### What you have to do
Copy out all of the data below word for word, keeping every line unchanged.

(Target position data)
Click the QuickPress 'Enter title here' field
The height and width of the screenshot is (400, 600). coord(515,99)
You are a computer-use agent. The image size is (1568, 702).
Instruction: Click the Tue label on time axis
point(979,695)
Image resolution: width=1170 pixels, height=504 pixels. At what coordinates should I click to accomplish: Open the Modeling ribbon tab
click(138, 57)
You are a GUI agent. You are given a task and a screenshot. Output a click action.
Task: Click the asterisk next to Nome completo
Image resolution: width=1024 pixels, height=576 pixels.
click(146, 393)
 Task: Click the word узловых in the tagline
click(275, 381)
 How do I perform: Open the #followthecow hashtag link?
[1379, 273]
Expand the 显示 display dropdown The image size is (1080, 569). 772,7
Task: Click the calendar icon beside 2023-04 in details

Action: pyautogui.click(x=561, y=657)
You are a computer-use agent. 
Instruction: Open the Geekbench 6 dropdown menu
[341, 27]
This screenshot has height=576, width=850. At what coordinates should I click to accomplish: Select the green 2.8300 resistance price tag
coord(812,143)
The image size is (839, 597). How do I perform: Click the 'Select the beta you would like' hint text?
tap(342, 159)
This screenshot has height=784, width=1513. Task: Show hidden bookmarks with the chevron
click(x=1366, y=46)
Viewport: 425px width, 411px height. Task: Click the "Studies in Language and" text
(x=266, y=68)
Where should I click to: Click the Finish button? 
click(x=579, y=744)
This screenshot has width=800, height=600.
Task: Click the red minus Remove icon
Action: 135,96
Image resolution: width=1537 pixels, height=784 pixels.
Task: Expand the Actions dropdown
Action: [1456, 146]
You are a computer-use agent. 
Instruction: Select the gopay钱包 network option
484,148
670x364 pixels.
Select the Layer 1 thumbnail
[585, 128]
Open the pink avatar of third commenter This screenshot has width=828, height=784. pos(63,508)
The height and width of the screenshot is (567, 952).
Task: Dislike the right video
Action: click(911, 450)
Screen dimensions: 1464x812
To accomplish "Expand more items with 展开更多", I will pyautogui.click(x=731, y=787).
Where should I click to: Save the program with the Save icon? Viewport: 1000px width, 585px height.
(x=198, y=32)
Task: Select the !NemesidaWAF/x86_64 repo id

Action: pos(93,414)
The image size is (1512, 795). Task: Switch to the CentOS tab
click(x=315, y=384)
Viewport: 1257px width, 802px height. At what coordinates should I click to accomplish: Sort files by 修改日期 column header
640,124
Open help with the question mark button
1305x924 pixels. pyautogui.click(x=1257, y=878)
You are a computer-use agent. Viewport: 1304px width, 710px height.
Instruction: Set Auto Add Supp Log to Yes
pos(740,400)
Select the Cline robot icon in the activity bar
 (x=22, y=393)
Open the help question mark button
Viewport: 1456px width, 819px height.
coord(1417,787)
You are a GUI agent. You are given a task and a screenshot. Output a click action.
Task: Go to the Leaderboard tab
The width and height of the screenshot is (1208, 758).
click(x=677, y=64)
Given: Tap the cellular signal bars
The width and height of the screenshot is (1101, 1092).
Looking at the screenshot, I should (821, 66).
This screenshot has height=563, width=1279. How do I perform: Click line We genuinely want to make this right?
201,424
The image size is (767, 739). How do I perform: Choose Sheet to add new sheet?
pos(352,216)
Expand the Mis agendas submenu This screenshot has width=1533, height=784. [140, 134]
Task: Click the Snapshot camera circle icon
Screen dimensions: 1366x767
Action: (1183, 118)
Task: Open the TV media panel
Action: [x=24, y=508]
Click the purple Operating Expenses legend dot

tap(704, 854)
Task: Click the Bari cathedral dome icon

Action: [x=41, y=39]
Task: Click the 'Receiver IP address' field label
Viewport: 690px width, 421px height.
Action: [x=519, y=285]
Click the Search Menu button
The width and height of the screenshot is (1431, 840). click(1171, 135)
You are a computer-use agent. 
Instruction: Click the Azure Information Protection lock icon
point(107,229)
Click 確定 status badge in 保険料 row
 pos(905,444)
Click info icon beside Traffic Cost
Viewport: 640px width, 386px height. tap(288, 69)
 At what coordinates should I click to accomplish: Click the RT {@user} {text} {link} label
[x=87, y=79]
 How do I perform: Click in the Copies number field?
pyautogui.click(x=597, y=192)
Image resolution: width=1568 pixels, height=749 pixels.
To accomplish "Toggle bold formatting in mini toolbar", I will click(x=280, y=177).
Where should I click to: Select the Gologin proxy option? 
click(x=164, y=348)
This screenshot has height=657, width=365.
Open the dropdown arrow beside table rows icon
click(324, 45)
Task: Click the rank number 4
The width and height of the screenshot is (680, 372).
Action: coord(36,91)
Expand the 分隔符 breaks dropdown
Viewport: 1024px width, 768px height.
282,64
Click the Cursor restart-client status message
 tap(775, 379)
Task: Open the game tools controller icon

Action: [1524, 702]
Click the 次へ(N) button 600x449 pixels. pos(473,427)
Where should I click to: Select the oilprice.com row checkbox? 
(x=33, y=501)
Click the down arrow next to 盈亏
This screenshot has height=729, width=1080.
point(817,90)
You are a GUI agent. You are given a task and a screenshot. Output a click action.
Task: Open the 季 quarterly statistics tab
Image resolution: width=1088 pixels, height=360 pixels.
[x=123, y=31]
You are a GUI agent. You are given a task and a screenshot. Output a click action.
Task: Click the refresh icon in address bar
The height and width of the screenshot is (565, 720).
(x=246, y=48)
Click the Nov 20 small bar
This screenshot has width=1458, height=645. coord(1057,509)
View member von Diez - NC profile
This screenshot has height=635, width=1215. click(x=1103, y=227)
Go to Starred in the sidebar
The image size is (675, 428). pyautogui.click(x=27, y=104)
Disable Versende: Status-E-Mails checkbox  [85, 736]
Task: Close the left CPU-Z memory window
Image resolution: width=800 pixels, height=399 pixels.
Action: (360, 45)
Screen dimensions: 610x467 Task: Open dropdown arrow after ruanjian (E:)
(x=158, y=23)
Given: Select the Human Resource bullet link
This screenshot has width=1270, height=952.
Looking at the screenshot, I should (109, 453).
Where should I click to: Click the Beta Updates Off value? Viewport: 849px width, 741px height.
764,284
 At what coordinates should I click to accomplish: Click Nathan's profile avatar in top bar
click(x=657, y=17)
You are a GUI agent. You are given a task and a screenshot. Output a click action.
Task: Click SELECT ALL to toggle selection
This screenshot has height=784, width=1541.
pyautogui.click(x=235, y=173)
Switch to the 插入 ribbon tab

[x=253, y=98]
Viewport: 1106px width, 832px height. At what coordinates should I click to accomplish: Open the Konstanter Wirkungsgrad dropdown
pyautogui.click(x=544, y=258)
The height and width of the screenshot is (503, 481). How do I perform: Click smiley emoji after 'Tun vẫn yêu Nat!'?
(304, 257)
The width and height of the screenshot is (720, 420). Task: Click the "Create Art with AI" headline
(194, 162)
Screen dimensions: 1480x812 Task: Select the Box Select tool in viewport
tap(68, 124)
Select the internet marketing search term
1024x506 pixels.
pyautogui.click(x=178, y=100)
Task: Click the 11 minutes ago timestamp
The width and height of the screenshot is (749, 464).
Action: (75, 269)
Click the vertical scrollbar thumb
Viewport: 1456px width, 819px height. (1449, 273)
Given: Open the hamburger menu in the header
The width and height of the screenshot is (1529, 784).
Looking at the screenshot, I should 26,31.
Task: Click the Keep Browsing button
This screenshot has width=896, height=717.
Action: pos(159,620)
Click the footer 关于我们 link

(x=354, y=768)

### Reply to the exercise
Click the QuickPress 'Enter title here' field
The height and width of the screenshot is (400, 600). coord(515,99)
You are a computer-use agent. The image size is (1568, 702).
Instruction: Click the Tue label on time axis
point(979,695)
Image resolution: width=1170 pixels, height=504 pixels. At what coordinates should I click to accomplish: Open the Modeling ribbon tab
click(138, 57)
You are a GUI agent. You are given a task and a screenshot. Output a click action.
Task: Click the asterisk next to Nome completo
Image resolution: width=1024 pixels, height=576 pixels.
click(146, 393)
 Task: Click the word узловых in the tagline
click(275, 381)
 How do I perform: Open the #followthecow hashtag link?
[1379, 273]
Expand the 显示 display dropdown The image size is (1080, 569). 772,7
Task: Click the calendar icon beside 2023-04 in details

Action: pyautogui.click(x=561, y=657)
You are a computer-use agent. 
Instruction: Open the Geekbench 6 dropdown menu
[341, 27]
This screenshot has height=576, width=850. At what coordinates should I click to accomplish: Select the green 2.8300 resistance price tag
coord(812,143)
The image size is (839, 597). How do I perform: Click the 'Select the beta you would like' hint text?
tap(342, 159)
This screenshot has height=784, width=1513. Task: Show hidden bookmarks with the chevron
click(x=1366, y=46)
Viewport: 425px width, 411px height. Task: Click the "Studies in Language and" text
(x=266, y=68)
Where should I click to: Click the Finish button? 
click(x=579, y=744)
This screenshot has width=800, height=600.
Task: Click the red minus Remove icon
Action: 135,96
Image resolution: width=1537 pixels, height=784 pixels.
Task: Expand the Actions dropdown
Action: [1456, 146]
You are a computer-use agent. 
Instruction: Select the gopay钱包 network option
484,148
670x364 pixels.
Select the Layer 1 thumbnail
[585, 128]
Open the pink avatar of third commenter This screenshot has width=828, height=784. pos(63,508)
The height and width of the screenshot is (567, 952).
Task: Dislike the right video
Action: click(911, 450)
Screen dimensions: 1464x812
To accomplish "Expand more items with 展开更多", I will pyautogui.click(x=731, y=787).
Where should I click to: Save the program with the Save icon? Viewport: 1000px width, 585px height.
(x=198, y=32)
Task: Select the !NemesidaWAF/x86_64 repo id

Action: pos(93,414)
The image size is (1512, 795). Task: Switch to the CentOS tab
click(x=315, y=384)
Viewport: 1257px width, 802px height. At what coordinates should I click to accomplish: Sort files by 修改日期 column header
640,124
Open help with the question mark button
1305x924 pixels. pyautogui.click(x=1257, y=878)
You are a computer-use agent. Viewport: 1304px width, 710px height.
Instruction: Set Auto Add Supp Log to Yes
pos(740,400)
Select the Cline robot icon in the activity bar
 (x=22, y=393)
Open the help question mark button
Viewport: 1456px width, 819px height.
coord(1417,787)
You are a GUI agent. You are given a task and a screenshot. Output a click action.
Task: Go to the Leaderboard tab
The width and height of the screenshot is (1208, 758).
click(x=677, y=64)
Given: Tap the cellular signal bars
The width and height of the screenshot is (1101, 1092).
Looking at the screenshot, I should (821, 66).
This screenshot has height=563, width=1279. How do I perform: Click line We genuinely want to make this right?
201,424
The image size is (767, 739). How do I perform: Choose Sheet to add new sheet?
pos(352,216)
Expand the Mis agendas submenu This screenshot has width=1533, height=784. [140, 134]
Task: Click the Snapshot camera circle icon
Screen dimensions: 1366x767
Action: (1183, 118)
Task: Open the TV media panel
Action: [x=24, y=508]
Click the purple Operating Expenses legend dot

tap(704, 854)
Task: Click the Bari cathedral dome icon

Action: [x=41, y=39]
Task: Click the 'Receiver IP address' field label
Viewport: 690px width, 421px height.
Action: [x=519, y=285]
Click the Search Menu button
The width and height of the screenshot is (1431, 840). click(1171, 135)
You are a computer-use agent. 
Instruction: Click the Azure Information Protection lock icon
point(107,229)
Click 確定 status badge in 保険料 row
 pos(905,444)
Click info icon beside Traffic Cost
Viewport: 640px width, 386px height. tap(288, 69)
 At what coordinates should I click to accomplish: Click the RT {@user} {text} {link} label
[x=87, y=79]
 How do I perform: Click in the Copies number field?
pyautogui.click(x=597, y=192)
Image resolution: width=1568 pixels, height=749 pixels.
To accomplish "Toggle bold formatting in mini toolbar", I will click(x=280, y=177).
Where should I click to: Select the Gologin proxy option? 
click(x=164, y=348)
This screenshot has height=657, width=365.
Open the dropdown arrow beside table rows icon
click(324, 45)
Task: Click the rank number 4
The width and height of the screenshot is (680, 372).
Action: coord(36,91)
Expand the 分隔符 breaks dropdown
Viewport: 1024px width, 768px height.
282,64
Click the Cursor restart-client status message
 tap(775, 379)
Task: Open the game tools controller icon

Action: [1524, 702]
Click the 次へ(N) button 600x449 pixels. pos(473,427)
Where should I click to: Select the oilprice.com row checkbox? 
(x=33, y=501)
Click the down arrow next to 盈亏
This screenshot has height=729, width=1080.
point(817,90)
You are a GUI agent. You are given a task and a screenshot. Output a click action.
Task: Open the 季 quarterly statistics tab
Image resolution: width=1088 pixels, height=360 pixels.
[x=123, y=31]
You are a GUI agent. You are given a task and a screenshot. Output a click action.
Task: Click the refresh icon in address bar
The height and width of the screenshot is (565, 720).
(x=246, y=48)
Click the Nov 20 small bar
This screenshot has width=1458, height=645. coord(1057,509)
View member von Diez - NC profile
This screenshot has height=635, width=1215. click(x=1103, y=227)
Go to Starred in the sidebar
The image size is (675, 428). pyautogui.click(x=27, y=104)
Disable Versende: Status-E-Mails checkbox  [85, 736]
Task: Close the left CPU-Z memory window
Image resolution: width=800 pixels, height=399 pixels.
Action: (360, 45)
Screen dimensions: 610x467 Task: Open dropdown arrow after ruanjian (E:)
(x=158, y=23)
Given: Select the Human Resource bullet link
This screenshot has width=1270, height=952.
Looking at the screenshot, I should (109, 453).
Where should I click to: Click the Beta Updates Off value? Viewport: 849px width, 741px height.
764,284
 At what coordinates should I click to accomplish: Click Nathan's profile avatar in top bar
click(x=657, y=17)
You are a GUI agent. You are given a task and a screenshot. Output a click action.
Task: Click SELECT ALL to toggle selection
This screenshot has height=784, width=1541.
pyautogui.click(x=235, y=173)
Switch to the 插入 ribbon tab

[x=253, y=98]
Viewport: 1106px width, 832px height. At what coordinates should I click to accomplish: Open the Konstanter Wirkungsgrad dropdown
pyautogui.click(x=544, y=258)
The height and width of the screenshot is (503, 481). How do I perform: Click smiley emoji after 'Tun vẫn yêu Nat!'?
(304, 257)
The width and height of the screenshot is (720, 420). Task: Click the "Create Art with AI" headline
(194, 162)
Screen dimensions: 1480x812 Task: Select the Box Select tool in viewport
tap(68, 124)
Select the internet marketing search term
1024x506 pixels.
pyautogui.click(x=178, y=100)
Task: Click the 11 minutes ago timestamp
The width and height of the screenshot is (749, 464).
Action: (75, 269)
Click the vertical scrollbar thumb
Viewport: 1456px width, 819px height. (1449, 273)
Given: Open the hamburger menu in the header
The width and height of the screenshot is (1529, 784).
Looking at the screenshot, I should 26,31.
Task: Click the Keep Browsing button
This screenshot has width=896, height=717.
Action: pos(159,620)
Click the footer 关于我们 link

(x=354, y=768)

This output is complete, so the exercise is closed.